Andy: At this time, yeah.

Daniel: At this time. Now, the same exact thing is gonna happen with that. That's gonna go through a whole thing. And then that shit is gonna loop right back around where people want a dump for you service again. It's just gonna loop like that forever. That's exactly what happens. This loop also occurs with the oscillation between I'm like a full service agency versus like productized out services. So we're in like the peak productized right now. It's kind of cut. It will over the next like two, three years, it will loop back around to people wanting like full do everything for me. Yeah. And then it will loop back out to productize or no, I want someone for email. I want someone for this, someone for this. And it just loops like that forever.
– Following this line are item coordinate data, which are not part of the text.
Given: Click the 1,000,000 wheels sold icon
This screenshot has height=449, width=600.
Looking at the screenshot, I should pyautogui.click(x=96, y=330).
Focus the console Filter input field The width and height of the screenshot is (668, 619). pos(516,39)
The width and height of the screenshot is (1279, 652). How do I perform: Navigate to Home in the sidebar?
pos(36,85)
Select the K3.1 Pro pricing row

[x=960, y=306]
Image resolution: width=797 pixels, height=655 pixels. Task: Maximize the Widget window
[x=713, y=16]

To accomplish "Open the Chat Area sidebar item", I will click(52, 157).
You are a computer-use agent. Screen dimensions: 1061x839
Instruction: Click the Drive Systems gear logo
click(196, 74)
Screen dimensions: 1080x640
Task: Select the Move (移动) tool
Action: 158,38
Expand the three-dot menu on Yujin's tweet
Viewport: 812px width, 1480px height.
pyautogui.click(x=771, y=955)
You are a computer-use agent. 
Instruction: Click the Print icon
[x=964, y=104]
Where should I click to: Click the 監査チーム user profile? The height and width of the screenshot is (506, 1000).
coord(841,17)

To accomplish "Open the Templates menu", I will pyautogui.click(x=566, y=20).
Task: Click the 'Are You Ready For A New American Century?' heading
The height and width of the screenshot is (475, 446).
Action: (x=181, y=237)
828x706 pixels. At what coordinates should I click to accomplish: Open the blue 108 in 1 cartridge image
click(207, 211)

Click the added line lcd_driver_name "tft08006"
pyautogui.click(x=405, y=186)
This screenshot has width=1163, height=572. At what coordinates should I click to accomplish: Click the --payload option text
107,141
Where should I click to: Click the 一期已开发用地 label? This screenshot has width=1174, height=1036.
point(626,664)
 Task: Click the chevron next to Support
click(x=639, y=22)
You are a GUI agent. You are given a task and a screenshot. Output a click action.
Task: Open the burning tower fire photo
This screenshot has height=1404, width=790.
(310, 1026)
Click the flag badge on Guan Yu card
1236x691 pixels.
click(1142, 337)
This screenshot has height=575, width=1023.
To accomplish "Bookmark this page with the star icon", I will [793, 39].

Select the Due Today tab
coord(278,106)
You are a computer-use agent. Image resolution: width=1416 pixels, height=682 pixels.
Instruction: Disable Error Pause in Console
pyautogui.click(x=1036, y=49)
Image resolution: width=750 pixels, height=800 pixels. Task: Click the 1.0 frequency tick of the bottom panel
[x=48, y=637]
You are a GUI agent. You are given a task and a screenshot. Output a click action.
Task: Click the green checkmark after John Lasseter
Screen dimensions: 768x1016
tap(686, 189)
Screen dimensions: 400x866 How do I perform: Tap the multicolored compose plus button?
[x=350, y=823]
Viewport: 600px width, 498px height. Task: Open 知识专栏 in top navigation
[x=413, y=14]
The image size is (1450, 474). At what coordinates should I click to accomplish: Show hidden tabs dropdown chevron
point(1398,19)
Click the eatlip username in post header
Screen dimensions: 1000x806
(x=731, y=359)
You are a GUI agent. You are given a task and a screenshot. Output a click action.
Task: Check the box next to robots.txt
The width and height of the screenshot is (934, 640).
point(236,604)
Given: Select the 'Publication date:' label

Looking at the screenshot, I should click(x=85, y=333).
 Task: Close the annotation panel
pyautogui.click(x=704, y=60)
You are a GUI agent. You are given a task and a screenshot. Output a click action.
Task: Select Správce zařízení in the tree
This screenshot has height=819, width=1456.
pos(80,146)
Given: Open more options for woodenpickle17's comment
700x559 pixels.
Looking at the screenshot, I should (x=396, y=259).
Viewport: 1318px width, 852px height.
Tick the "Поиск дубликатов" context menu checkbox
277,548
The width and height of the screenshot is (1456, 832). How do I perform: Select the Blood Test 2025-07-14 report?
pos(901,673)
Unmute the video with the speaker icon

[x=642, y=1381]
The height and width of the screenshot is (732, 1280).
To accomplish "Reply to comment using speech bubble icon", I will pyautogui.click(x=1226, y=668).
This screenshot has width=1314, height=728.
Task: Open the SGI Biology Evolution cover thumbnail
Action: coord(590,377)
Andy: Yeah. Yeah. Cause right now the big product ties thing is, is huge, right? It's like, Oh, five grand a month, get all the designs you want. Five grand a month, get all the edits you want. Right. And people are doing that. And then, and then, so you're saying what's going to happen with that is people are going to come around and say, no, screw this. I want someone that will do all that. An agency that does all that for me. And it's a one-stop shop basically. Interesting. Interesting. And that loops around is what you're saying. It's like, it's just a cycle, just a cycle. Yep. Interesting. Dude, that is crazy. And so I what I love hearing from you is hearing your stories, because you're literally in the thick of it. And you're constantly like, what's your cue for when you're like, okay, this shit isn't working anymore. It's too sophisticated. This offers and too many people are doing it. Like, what's your cue? Do you just kind of have like signals in the market? Or like, what's kind of your mental model for that?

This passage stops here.